SM 5 BSZ - The EME signal bandwidth on 144MHz
(July 29 2001)

Testing the AFC of linrad

Path modulation

Narrow bandwidth is used to receive weak signals. This is because the amount of noise power received is directly proportional to the bandwidth of the receiver filter while the amount of received signal is independent of the bandwidth of the receiver filter as long as the bandwidth of the signal itself is not greater than the bandwidth of the receiver filter.

To communicate at N times weaker signal level one just has to reduce bandwidth by a factor of N and allow the transmission to take N times more time!!

Now there is a limit to how far one can take this strategy. Even with perfect frequency stability of receiver and transmitter the frequency of the received signal will vary at random due to the variation in time it will take for the signal to travel between transmitter and receiver.

The medium between transmitter and receiver is never perfect vacuum - and the properties will vary more or less with time. Even interstellar space is a plasma - and it is moving!!

More significant than the medium itself is multi path propagation. This is valid for terrestrial signals as well as for signals reflected off the moon.

The fading (amplitude modulation) and the phase modulation added to the signal by the transmission path will contain a random component that causes some finite width to a pure carrier. Using a bandwidth below the bandwidth of the phase modulation will cause loss of signal and is no good idea!

To design the optimum communication method that will allow the lowest possible power for a particular transmission path one has to know where the limit is for minimum bandwidth.

The systematic path modulation (doppler shift) can be compensated for but the random component gives a minimum bandwidth.

The EME path

The moon is a very large object and it is obvious that signals reflected from different parts of the moon will arrive after different amounts of time. Since the moon is rocking the relative amplitudes will vary and therefore the phase of the different waves that will compose the total signal will vary at random. Consequently the sum of all the contributions will vary in both amplitude and phase. This is the well known libration fading. Another way to understand it is to say that signals reflected from one side will be doppler shifted differently from signals reflected from the other side. One side is moving towards earth due to the rocking movement while the other side is moving away from earth.

On 10GHz the EME signal has a bandwidth of about 300Hz, clearly much greater than the bandwidth normally used for the communication modulation.

One might think that the path modulation is proportional to the bandwidth and that therefore the bandwidth would be about 4Hz on 144MHz.

As it turns out, the bandwidth is much narrower, by more than 10 times.
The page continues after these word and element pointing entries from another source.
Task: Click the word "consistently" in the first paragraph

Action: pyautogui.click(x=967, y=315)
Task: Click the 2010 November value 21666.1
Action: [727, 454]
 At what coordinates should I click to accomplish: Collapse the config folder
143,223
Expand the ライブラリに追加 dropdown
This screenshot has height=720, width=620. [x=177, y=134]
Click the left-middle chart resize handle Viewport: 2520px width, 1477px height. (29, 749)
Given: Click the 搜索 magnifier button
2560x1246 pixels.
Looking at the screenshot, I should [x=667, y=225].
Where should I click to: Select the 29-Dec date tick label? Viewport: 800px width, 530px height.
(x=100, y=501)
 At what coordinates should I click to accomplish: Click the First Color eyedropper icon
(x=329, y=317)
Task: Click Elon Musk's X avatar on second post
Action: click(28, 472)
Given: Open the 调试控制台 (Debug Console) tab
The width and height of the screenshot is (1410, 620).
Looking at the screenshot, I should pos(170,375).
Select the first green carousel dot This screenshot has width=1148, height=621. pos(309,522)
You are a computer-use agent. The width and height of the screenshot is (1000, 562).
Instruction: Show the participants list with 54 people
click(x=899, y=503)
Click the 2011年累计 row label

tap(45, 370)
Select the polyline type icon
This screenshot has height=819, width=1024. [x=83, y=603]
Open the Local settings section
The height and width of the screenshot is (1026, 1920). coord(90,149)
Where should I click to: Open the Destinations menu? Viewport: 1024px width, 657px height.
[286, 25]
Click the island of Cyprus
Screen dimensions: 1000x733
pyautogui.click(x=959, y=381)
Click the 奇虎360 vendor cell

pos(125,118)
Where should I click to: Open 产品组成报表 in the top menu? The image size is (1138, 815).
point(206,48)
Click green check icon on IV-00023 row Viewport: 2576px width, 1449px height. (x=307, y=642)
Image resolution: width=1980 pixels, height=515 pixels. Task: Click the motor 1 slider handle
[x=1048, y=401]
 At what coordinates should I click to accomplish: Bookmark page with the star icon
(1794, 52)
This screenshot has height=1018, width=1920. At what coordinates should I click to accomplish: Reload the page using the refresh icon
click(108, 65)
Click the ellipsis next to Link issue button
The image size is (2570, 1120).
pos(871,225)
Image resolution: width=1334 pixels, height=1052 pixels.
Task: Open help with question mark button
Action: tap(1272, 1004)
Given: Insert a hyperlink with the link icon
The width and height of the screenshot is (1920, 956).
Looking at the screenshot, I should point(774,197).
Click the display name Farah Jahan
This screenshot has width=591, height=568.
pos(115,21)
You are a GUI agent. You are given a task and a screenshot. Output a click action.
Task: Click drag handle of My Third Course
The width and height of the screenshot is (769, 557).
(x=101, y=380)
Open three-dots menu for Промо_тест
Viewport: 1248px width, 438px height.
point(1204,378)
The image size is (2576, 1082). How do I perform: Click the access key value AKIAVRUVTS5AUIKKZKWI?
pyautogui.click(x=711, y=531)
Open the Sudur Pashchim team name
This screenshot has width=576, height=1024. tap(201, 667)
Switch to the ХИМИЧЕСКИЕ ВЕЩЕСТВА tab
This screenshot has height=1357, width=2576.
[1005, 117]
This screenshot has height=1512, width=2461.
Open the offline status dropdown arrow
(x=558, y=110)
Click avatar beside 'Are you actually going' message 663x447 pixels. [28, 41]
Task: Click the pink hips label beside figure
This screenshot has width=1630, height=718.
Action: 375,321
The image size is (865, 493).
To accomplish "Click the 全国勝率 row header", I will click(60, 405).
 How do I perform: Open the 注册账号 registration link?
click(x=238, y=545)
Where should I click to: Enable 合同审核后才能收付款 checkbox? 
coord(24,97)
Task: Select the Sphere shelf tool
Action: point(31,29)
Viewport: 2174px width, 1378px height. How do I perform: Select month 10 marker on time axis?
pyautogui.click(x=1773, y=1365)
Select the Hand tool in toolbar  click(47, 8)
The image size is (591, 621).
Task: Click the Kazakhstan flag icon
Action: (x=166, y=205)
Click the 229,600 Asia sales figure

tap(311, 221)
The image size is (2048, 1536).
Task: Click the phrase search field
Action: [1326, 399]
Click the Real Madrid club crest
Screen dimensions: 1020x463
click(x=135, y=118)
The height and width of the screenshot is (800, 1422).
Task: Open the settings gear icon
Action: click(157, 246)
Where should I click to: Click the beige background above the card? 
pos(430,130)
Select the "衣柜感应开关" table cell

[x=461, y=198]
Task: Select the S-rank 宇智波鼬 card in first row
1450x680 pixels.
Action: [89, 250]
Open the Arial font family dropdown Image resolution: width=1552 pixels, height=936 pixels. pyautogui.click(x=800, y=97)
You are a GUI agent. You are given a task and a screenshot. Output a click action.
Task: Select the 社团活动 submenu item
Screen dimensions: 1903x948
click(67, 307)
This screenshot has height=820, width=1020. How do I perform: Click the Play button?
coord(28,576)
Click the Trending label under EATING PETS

The reason is that the moon is a rough surface at 10GHz while at 144MHz the moon is a smooth surface. (in terms of wavelengths)

144MHz is probably the amateur band that will allow the narrowest bandwidth and therefore 144MHz is the band where new, extremely narrow banded digital communication modes can be applied. 50MHz will give less libration fading, but probably the scintillation fading due to the effects of the earth's atmosphere will increase the bandwidth beyond that of 144MHz.

Typical signals at 144MHz

Modern amateur equipment has good frequency stability and the frequency is often not drifting by more than a few Hz per minute due to thermal effects.

Figure 1 shows a screen dump of linrad after receiving a 1 minute transmission from IK3MAC (from a DAT tape). The AFC graph shows how the frequency has drifted by 0.35Hz during the transmission. The actually measured frequency for a single fft is scattered by up to 0.2Hz as shown by the green dots. The frequency used to downconvert the signal from 12.843.3 kHz to the baseband is derived as the average of about 10 frequency values, weighted by the corresponding S/N ratio and is shown by the white pixels in the AFC graph.

The baseband graph shows the signal at 12832Hz. The baseband frequency scale is currently assuming a fixed frequency corresponding to the grey center line in the high resolution graph was used for down conversion. The baseband graph has an fft size of 8192 corresponding to 43 seconds so each pixel corresponds to 0.02Hz The graph shows the sum of all powerspectra since start.

Fig. 2 is the same as with fig. 1 with one exception. There is no averaging of the frequencies determined from different transforms. The white points are on top of the green ones in the AFC graph. The corresponding parameter change is that "AFC averaging time" is changed from 10 seconds in fig. 1. to 0 in fig. 2.

The two figures differ in that fig. 1 is produced with a local oscillator that is modulated to follow the frequency of the signal but with modulation frequencies limited to 0.1Hz (average over 10 seconds) while fig. 2. is following the signal about 10 times quicker, corresponding to the bandwidth of the high resolution fft (second fft)

The increase in bandwidth from fig.2 to fig. 1 gives 0.2Hz as an upper limit for the path modulation of the EME path.



Fig 1. Narrow (sub Hz) modulation of the carrier transmitted during a normal CW transmission by IK3MAC. The baseband graph (green) shows that the bandwidth over one minute is about 0.2Hz.

Fig 2. The AFC is unfiltered and has partly removed path modulation from the signal. The same one minute sequence as in fig.1 with all other processing parameters unchanged.